SAVOY TRUFFLE (George)
Il testo della canzone, fu copiato pari passo da un’etichetta di una scatola di cioccolatini dalla quale il suo ormai inseparabile amico Eric Clapton, attingeva con una certa voracità.
Il ritmo e il timbro dei sassofoni, registrati con il microfono all’interno della tromba degli stessi, ne fa un interessante pezzo funky – soul. Mai più ripresa da Harrison nei live.

CRY BABY CRY (John)
Una delle mie ballate preferite di Lennon anche se l’autore qualche anno più tardo la ripudiò dicendo che la canzone era “spazzatura”. Giudizio troppo severo a mio avviso. In realtà la canzone dal gusto psichedelico, ha un bellissimo giro di accordi, specialmente la sequenza discendente su un solo accordo di Mim nell’inciso. Carino l’effetto “flangiato” sul piano e la voce all’inizio.

REVOLUTION 9 (John)
Più che una traccia musicale, è un collage di “tape loop” fatto di suoni, rumori e voci senza senso di chiara marca avanguardista che probabilmente andava di moda nel 68 e che piaceva tanto a Lennon. Non credo sia un pezzo da ascoltare più di una o due volte… In quel periodo, John e Yoko Ono, pubblicarono addirittura un album dal titolo “Two Virgins”, con la famosa copertina che li ritraeva ambedue nudi e che conteneva questo concetto di canzoni. Vero “ciarpame alla John Cage” divenuto inevitabilmente amico dei due.

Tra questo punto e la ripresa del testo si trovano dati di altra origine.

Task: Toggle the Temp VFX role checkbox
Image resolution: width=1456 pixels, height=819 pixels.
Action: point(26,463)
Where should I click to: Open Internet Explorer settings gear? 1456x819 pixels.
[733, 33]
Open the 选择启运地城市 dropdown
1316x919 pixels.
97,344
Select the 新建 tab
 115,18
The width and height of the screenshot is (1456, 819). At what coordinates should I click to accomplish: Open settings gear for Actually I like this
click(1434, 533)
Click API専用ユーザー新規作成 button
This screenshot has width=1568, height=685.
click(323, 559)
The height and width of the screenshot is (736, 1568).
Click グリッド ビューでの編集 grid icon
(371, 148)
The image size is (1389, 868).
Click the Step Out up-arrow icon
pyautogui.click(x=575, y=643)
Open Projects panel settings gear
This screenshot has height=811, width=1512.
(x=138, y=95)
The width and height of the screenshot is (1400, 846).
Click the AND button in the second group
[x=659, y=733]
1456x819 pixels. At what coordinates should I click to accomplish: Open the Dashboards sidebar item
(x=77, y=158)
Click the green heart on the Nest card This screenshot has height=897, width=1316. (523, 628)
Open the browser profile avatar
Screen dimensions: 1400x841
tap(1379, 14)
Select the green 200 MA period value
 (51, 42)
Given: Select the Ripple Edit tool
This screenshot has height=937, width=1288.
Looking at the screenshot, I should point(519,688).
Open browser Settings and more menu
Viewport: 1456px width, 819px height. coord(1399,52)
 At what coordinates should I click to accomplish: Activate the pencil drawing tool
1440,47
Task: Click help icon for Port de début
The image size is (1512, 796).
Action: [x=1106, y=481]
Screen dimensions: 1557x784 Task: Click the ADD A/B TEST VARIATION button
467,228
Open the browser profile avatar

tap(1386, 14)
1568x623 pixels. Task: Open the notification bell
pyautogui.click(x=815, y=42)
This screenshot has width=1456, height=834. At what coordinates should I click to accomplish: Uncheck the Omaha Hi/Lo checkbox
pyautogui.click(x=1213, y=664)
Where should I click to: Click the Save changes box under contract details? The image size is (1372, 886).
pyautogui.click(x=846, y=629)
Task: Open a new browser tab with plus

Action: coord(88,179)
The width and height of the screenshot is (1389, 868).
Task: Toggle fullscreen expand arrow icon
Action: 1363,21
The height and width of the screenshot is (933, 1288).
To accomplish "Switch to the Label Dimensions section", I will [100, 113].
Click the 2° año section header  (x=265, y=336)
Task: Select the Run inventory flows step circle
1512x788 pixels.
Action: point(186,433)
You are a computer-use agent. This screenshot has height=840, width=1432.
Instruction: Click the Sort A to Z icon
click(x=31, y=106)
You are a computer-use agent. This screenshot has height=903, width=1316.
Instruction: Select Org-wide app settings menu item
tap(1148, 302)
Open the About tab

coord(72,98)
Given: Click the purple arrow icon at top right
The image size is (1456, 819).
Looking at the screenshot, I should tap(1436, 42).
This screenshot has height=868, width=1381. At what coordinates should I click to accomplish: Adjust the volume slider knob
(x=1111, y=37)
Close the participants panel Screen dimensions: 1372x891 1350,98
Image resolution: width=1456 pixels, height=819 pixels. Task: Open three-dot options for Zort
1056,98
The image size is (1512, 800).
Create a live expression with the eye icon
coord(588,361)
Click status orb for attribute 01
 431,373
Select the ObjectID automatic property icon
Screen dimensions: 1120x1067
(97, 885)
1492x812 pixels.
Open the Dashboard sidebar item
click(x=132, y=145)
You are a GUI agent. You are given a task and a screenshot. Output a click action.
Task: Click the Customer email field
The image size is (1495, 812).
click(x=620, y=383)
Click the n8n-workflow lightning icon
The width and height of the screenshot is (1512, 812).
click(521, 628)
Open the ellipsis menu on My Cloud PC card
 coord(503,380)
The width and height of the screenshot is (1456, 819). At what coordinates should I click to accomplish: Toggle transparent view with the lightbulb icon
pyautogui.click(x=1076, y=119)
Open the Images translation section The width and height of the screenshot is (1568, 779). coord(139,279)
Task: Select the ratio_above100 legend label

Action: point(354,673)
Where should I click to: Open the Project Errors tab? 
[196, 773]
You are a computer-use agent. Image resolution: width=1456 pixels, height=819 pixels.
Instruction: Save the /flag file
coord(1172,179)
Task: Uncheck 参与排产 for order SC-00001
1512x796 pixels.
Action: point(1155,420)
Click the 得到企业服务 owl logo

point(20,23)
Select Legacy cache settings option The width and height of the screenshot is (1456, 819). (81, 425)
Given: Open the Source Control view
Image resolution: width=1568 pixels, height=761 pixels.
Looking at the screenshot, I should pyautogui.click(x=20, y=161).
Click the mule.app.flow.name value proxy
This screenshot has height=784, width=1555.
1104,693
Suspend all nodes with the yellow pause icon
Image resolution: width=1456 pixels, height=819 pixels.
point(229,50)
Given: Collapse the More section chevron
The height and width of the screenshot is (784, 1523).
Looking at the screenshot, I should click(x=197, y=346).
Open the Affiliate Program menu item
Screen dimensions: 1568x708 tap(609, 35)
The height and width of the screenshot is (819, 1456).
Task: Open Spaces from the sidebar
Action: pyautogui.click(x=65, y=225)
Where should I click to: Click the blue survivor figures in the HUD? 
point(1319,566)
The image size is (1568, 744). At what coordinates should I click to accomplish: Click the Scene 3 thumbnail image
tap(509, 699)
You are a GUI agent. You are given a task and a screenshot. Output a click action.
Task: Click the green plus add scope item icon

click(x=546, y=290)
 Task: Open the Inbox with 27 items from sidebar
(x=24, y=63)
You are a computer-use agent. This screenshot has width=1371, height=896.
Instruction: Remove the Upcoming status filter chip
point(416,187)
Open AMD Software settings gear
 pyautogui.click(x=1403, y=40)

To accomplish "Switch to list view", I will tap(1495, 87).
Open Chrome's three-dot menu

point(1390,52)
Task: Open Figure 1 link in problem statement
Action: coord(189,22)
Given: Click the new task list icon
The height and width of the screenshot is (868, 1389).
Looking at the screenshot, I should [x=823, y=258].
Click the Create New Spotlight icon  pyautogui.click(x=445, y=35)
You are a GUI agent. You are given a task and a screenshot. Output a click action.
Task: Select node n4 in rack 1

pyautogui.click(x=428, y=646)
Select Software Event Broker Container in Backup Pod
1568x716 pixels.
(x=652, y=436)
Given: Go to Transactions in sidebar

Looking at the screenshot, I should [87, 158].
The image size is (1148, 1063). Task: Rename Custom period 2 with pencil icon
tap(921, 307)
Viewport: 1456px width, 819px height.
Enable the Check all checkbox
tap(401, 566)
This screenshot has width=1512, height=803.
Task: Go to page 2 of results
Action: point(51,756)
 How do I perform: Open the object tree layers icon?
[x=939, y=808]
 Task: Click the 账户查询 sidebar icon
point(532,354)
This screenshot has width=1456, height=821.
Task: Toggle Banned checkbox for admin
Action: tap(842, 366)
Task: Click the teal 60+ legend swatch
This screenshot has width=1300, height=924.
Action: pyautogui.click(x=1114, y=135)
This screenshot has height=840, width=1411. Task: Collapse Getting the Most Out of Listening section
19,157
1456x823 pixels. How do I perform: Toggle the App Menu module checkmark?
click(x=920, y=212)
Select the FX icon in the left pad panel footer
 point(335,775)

GOOD NIGHT (John, canta Ringo)
Collocata proprio alla fine dell’album, Good Night è una dolce ninna nanna scritta da John per la voce di Ringo. Bel giro di accordi e grande orchestrazione di Martin. Tuttavia è po’ atipica per lo stile di John da far pensare che il pezzo fosse più di Paul. Finale con “rap”che augura a tutti i bimbi la buonanotte.